→ **Problem**:
Output the data word for word. Begin at its first line and end at the line with "Click the Preferences import icon".

→ **Input data**:

--- START ---

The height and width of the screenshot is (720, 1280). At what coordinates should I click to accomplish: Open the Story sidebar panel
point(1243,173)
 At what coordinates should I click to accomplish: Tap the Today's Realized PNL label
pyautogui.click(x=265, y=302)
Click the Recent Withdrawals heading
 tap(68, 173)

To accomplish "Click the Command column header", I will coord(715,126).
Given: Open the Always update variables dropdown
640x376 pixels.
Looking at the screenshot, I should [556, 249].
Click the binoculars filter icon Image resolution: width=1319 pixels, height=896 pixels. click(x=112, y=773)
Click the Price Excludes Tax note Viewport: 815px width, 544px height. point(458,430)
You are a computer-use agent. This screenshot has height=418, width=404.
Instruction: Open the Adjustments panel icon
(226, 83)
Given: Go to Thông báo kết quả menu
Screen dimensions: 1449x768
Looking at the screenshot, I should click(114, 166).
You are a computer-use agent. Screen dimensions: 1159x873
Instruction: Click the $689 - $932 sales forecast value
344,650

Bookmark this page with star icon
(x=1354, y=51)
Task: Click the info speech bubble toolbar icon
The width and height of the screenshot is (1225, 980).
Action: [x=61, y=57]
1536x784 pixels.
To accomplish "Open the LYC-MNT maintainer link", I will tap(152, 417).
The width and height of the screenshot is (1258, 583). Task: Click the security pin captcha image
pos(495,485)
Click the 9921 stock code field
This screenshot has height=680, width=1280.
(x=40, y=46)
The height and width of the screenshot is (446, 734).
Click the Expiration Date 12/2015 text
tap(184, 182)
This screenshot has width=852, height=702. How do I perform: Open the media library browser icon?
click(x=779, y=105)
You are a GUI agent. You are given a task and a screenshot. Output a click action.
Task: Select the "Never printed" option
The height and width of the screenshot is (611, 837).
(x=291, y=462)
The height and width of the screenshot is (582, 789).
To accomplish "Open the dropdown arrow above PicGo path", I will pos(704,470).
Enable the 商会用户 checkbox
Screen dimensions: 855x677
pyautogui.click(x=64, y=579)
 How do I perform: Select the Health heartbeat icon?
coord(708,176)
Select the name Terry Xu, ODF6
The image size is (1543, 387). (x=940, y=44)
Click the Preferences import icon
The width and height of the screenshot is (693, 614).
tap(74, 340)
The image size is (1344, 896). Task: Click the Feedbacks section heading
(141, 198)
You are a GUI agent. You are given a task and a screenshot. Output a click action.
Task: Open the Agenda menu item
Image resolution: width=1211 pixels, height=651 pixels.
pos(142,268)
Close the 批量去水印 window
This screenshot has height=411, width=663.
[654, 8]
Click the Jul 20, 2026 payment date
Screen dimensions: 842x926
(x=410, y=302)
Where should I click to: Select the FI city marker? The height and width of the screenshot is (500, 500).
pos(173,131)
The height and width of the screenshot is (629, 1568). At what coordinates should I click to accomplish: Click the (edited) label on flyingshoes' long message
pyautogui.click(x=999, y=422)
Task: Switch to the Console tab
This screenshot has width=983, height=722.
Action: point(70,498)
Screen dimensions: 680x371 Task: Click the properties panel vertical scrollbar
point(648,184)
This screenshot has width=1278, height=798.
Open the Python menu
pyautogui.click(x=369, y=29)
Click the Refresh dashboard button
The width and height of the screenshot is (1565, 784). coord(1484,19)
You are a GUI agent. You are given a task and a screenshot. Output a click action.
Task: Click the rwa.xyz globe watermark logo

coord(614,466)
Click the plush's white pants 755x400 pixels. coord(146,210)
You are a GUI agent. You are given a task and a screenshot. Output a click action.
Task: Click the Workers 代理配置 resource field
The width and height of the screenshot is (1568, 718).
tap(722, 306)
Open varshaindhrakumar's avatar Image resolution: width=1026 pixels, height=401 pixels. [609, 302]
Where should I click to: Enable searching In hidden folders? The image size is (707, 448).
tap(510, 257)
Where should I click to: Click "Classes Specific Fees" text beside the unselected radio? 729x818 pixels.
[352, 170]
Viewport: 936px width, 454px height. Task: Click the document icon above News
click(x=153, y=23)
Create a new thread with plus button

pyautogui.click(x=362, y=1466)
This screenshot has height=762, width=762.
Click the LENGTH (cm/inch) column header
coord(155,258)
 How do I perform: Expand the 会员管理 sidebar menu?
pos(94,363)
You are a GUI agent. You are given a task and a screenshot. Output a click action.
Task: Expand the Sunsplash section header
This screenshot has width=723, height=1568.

--- END ---

→ **Written solution**:
The height and width of the screenshot is (720, 1280). At what coordinates should I click to accomplish: Open the Story sidebar panel
point(1243,173)
 At what coordinates should I click to accomplish: Tap the Today's Realized PNL label
pyautogui.click(x=265, y=302)
Click the Recent Withdrawals heading
 tap(68, 173)

To accomplish "Click the Command column header", I will coord(715,126).
Given: Open the Always update variables dropdown
640x376 pixels.
Looking at the screenshot, I should [556, 249].
Click the binoculars filter icon Image resolution: width=1319 pixels, height=896 pixels. click(x=112, y=773)
Click the Price Excludes Tax note Viewport: 815px width, 544px height. point(458,430)
You are a computer-use agent. This screenshot has height=418, width=404.
Instruction: Open the Adjustments panel icon
(226, 83)
Given: Go to Thông báo kết quả menu
Screen dimensions: 1449x768
Looking at the screenshot, I should click(114, 166).
You are a computer-use agent. Screen dimensions: 1159x873
Instruction: Click the $689 - $932 sales forecast value
344,650

Bookmark this page with star icon
(x=1354, y=51)
Task: Click the info speech bubble toolbar icon
The width and height of the screenshot is (1225, 980).
Action: [x=61, y=57]
1536x784 pixels.
To accomplish "Open the LYC-MNT maintainer link", I will tap(152, 417).
The width and height of the screenshot is (1258, 583). Task: Click the security pin captcha image
pos(495,485)
Click the 9921 stock code field
This screenshot has height=680, width=1280.
(x=40, y=46)
The height and width of the screenshot is (446, 734).
Click the Expiration Date 12/2015 text
tap(184, 182)
This screenshot has width=852, height=702. How do I perform: Open the media library browser icon?
click(x=779, y=105)
You are a GUI agent. You are given a task and a screenshot. Output a click action.
Task: Select the "Never printed" option
The height and width of the screenshot is (611, 837).
(x=291, y=462)
The height and width of the screenshot is (582, 789).
To accomplish "Open the dropdown arrow above PicGo path", I will pos(704,470).
Enable the 商会用户 checkbox
Screen dimensions: 855x677
pyautogui.click(x=64, y=579)
 How do I perform: Select the Health heartbeat icon?
coord(708,176)
Select the name Terry Xu, ODF6
The image size is (1543, 387). (x=940, y=44)
Click the Preferences import icon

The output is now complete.